Ein muslimischer Chronist fasste diese Zeiten zusammen: „Solche Muslime, die weiter in Andalus verblieben, waren, wenn auch der Erscheinung nach Christen, das aber in ihren Herzen nicht; denn heimlich beteten sie Allah an. … Die Christen beobachteten sie mit größter Wachsamkeit und viele wurden entdeckt und verbrannt.“

Das waren die Ursprünge der spanischen Inquisition (die, anders als allgemein geglaubt, mehr die Muslime als die Juden zum Ziel hatte). Denn egal, wie sehr die Moriscos „das Erscheinungsbild einer überaus friedlichen Unterwerfung darboten“, schrieb ein Historiker des 19. Jahrhunderts, „blieben sie trotzdem grundsätzlich Muselmanen, die nach einer günstigen Gelegenheit suchten und geduldig auf die Stunde der Rache warteten, die von ihren Prophetien verheißen waren.“

Als 1568 ein Gerücht aufkam, dass endlich die osmanischen Türken eingetroffen waren, rastete daher Spaniens kryptomuslimische Fünften Kolonne „im Glauben, die Tage unter christlicher Herrschaft seinen vorbei“ aus; überall im Land wurden Priester angegriffen, verstümmelt oder ermordet; einige wurden bei lebendigem Leib verbrannt; einer wurde in ein Schwein eingenäht und gegrillt; die schönen christlichen Mädchen wurden emsig vergewaltig, einige in die Harems marokkanischer und algerischer Potentaten geschickt.“

Wenn Muslime ihren ungläubigen Obrigkeiten gegenüber nie loyal sein konnten – ständig mit ausländischen Muslimen konspirierten und den Staat untergruben, auch mit Auslandsmuslimen – und wenn der Übertritt zum Christentum keine Lösung war, blieb am Ende nur eine Lösung: zwischen 1609 und 1614 wurden alle Moriscos von der Halbinsel nach Afrika vertrieben, von wo aus der Islam fast ein Jahrtausend vorher erstmals nach Spanien eingedrungen war.
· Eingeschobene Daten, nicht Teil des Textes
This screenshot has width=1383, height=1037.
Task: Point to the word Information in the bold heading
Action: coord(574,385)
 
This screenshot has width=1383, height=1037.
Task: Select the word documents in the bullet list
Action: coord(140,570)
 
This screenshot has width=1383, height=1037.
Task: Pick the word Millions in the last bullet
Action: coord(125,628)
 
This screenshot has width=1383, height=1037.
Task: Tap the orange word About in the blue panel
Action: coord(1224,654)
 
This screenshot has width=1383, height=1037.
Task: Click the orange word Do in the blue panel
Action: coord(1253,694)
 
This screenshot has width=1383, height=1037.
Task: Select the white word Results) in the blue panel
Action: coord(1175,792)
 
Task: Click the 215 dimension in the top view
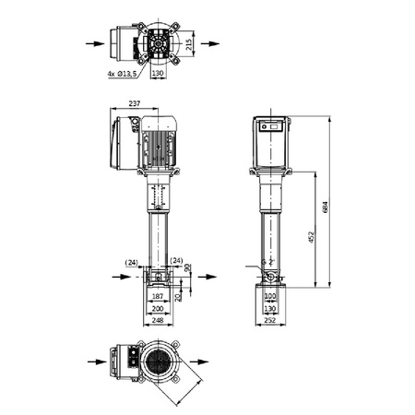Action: tap(189, 44)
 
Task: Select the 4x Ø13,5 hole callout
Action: tap(122, 74)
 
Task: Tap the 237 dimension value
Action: tap(135, 103)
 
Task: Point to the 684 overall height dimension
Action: tap(326, 207)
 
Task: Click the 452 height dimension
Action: tap(312, 237)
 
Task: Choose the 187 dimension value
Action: tap(158, 297)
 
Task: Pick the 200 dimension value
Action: tap(158, 309)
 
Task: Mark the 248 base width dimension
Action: tap(158, 320)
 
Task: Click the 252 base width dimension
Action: tap(270, 320)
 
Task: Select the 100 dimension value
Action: tap(270, 296)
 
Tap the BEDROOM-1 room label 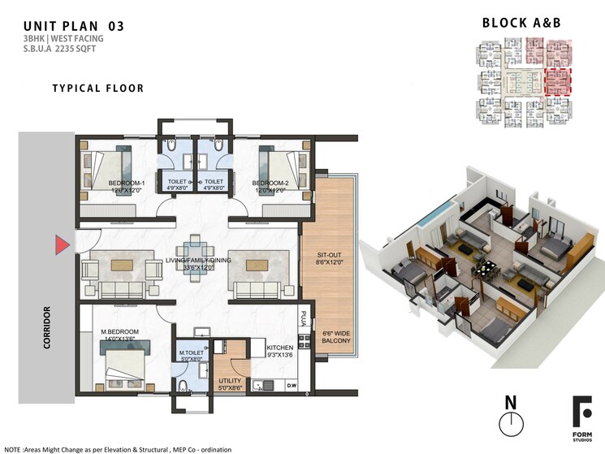click(x=127, y=184)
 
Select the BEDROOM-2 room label click(x=270, y=184)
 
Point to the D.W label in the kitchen click(x=292, y=385)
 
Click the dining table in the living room click(x=193, y=258)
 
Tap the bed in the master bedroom click(x=123, y=364)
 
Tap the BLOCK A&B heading click(x=522, y=23)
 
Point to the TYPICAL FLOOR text click(x=97, y=88)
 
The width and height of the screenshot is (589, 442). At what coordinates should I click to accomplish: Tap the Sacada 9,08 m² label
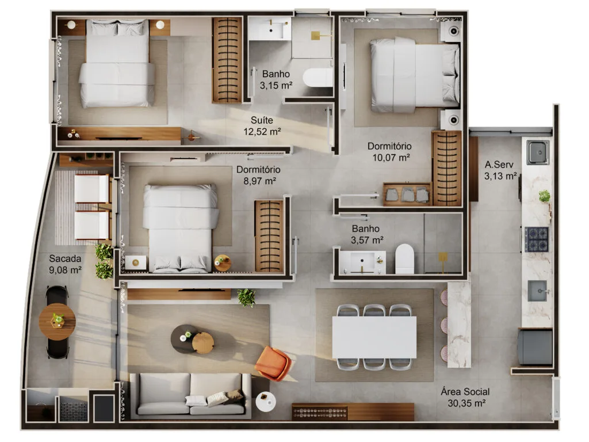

Die Entscheidung wurde nicht leichtfertig getroffen. Viele Christen in Spanien – und der Papst in Rom – fanden sie zu brutal; einige schlugen als Alternative die Kastration aller männlichen Moriscos vor. Doch am Ende kam die Monarchie zu dem Schluss, dass es keine andere Garantie gegen die ständigen Subversionen und sporadischen Anfälle an Terrorismus gab als die komplette Eliminierung des Islam aus Spanien.

Der Punkt hier ist, dass Spanien alles Menschenmögliche unternahm, um seine muslimische Bevölkerung zu assimilieren und ihren Hass auf christliche „Ungläubige“ aufzugeben – einschließlich sie zu zwingen zum Christentum zu konvertieren und ihre Kinder ins Christentum zu gebären und ihre Hingabe zu beobachten – und selbst das reichte nicht aus, Dank des religiösen Glaubenssystems der taqiyya, die Europas muslimische Bevölkerung immer noch durchdringt.

Als solche sind alle „Antiextremistismus“-Maßnahmen, die Frankreich und andere westlichen Staaten unternehmen – von denen keine einzige jemals auch nur ansatzweise so extrem sein wird wie die im vormodernen Spanien und von denen die meisten sich aktuell um dumme Plattitüden wie „sie werden uns nicht spalten“ drehen, um Macron nach der Enthauptung zu zitieren – zum Scheitern verurteilt.